Heshun se situe sur le territoire de la municipalité de Tengchong, au Yunnan, à la frontière sud de la Chine. Depuis l'antiquité, Tengchong est considérée comme la première ville frontière de la Chine. Elle est à la limite de la Birmanie, et est connue surtout pour ses volcans, ses sources d'eaux thermales émeraude et ses villages berceaux des Chinois d'outre-mer... À 4 km de Tengchong, le bourg antique de Heshun est un véritable joyau de la région.

Heshun a une histoire vieille de 600 ans. Le village est nommé d'après la rivière qui coule en son sein. Les gens du village ont, par un stratagème ingénieux, transformé le nom de la ville en « Paix et Harmonie » en remplaçant les caractères chinois homophones du nom de la rivière.

Un lieu de rêve

En partant de Tengchong vers le sud-ouest, après avoir traversé la montagne Laifeng, on aperçoit Heshun, sur la plaine entourée de montagnes. Le paysage vu depuis la colline qui surplombe le bourg, lui-même serti dans un écrin verdoyant de rizières et entouré des volcans par-dessus lesquels voguent les nuages, est tout juste magnifique.

Li Genyuan, un général du Kuomintang, a écrit un poème pour louer ce village : « Ô grandes montagnes lointaines, l'eau coule à vos pieds et les petites maisons trouvent refuge sur vos flancs, vous êtes un paradis au même titre que Suzhou et Hangzhou. »

Pendant les années 20, à l'époque de la révolution démocratique chinoise, Li Genyuan, fameux général du Kuomintang, menait la révolution dans le Yunnan pour la démocratie et la paix. Il n'aurait jamais imaginé que Heshun devienne un jour un bourg tranquille comme il l'est aujourd'hui.

Il y a 70 ans, comme toutes les régions de la Chine, Heshun a subi les affres de la guerre. Mais la plupart des anciens bâtiments ont été bien conservés. Aujourd'hui, il y a un millier d'anciennes maisons toujours sur pied, dont une centaine ont été construites sous les Qing (1644-1911). Plusieurs temples et portiques d'honneur datant des Ming (1368-1644) ont aussi été préservés. Hormis les pierres volcaniques utilisées pour paver les rues typiques du Yunnan, le reste fait penser à un village du Sud de la Chine. Le style architectural à Heshun rappelle celui des villes de canaux dans le delta du Yangtsé.

C'est l'histoire qui a formé le style architectural de Heshun.
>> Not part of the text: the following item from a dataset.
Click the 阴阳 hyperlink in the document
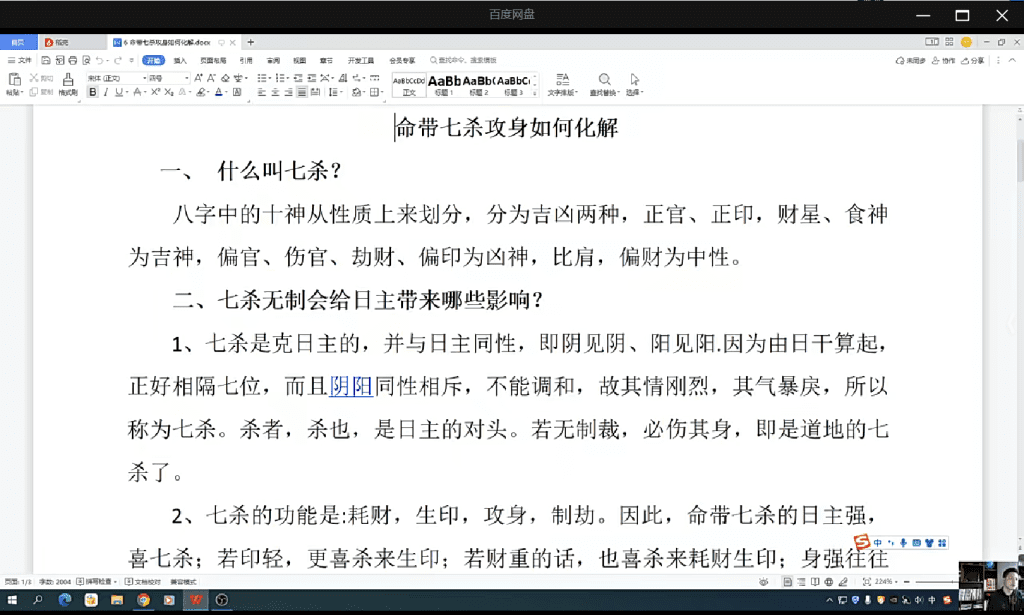Viewport: 1024px width, 615px height. [x=351, y=386]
Sous les Ming, la bourgade a accueilli ses premiers habitants : des soldats han venus du Sichuan, du Sud-Est et du Centre de la Chine. Très marquées par le confucianisme, la plupart de ces familles avaient gardé l'habitude des études et des traditions. Si bien que même relégués aux frontières, ces gens ont perpétué la culture, le style architectural et le folklore des Han. Cependant, grâce à sa position, Heshun a évité beaucoup de guerres, de sorte que la culture et les traditions y ont été bien préservées. C'est un trésor sans prix.

 

Le centre historique de Heshun.

 

Le mélange culturel dans l'architecture

Quand l'on marche dans ce bourg de l'époque Ming et Qing, on trouve aussi quelques bâtiments dans le style de l'Occident et de l'Asie du Sud. Ces bâtiments étrangers coexistent harmonieusement avec les maisons chinoises traditionnelles et ajoutent un goût exotique au bourg.
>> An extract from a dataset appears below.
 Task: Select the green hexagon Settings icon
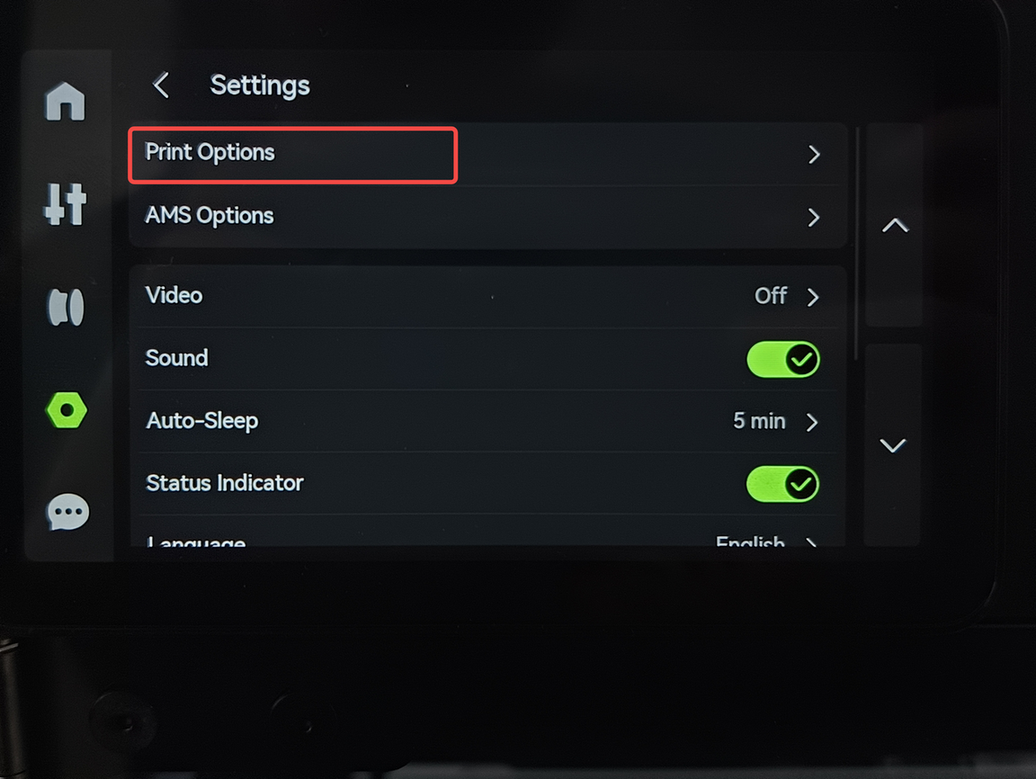click(67, 410)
Il y a 400 ans, les habitants de Heshun ont commencé à voyager à l'étranger pour faire du commerce. Comme le bourg est seulement à 70 km de la Birmanie, il était facile pour les commerçants de Heshun d'aller y vendre du jade. Beaucoup de gens de Heshun ont ainsi fait fortune. À leur retour dans le bourg, ils ont construit des maisons et des temples, tout en y intégrant le style architectural qu'ils avaient pu voir à l'étranger. C'est la raison pour laquelle, Heshun possède un tel éclectisme dans son architecture.

Actuellement, 6 000 habitants résident de façon permanente à Heshun, mais plus de 12 000 gens de Heshun vivent dans une dizaine de pays à l'étranger, dont la Birmanie, l'Inde, la Thaïlande, l'Indonésie, Singapour, le Japon, le Canada, et les États-Unis. Heshun est le bourg d'émigrés le plus important du Sud-Ouest de la Chine.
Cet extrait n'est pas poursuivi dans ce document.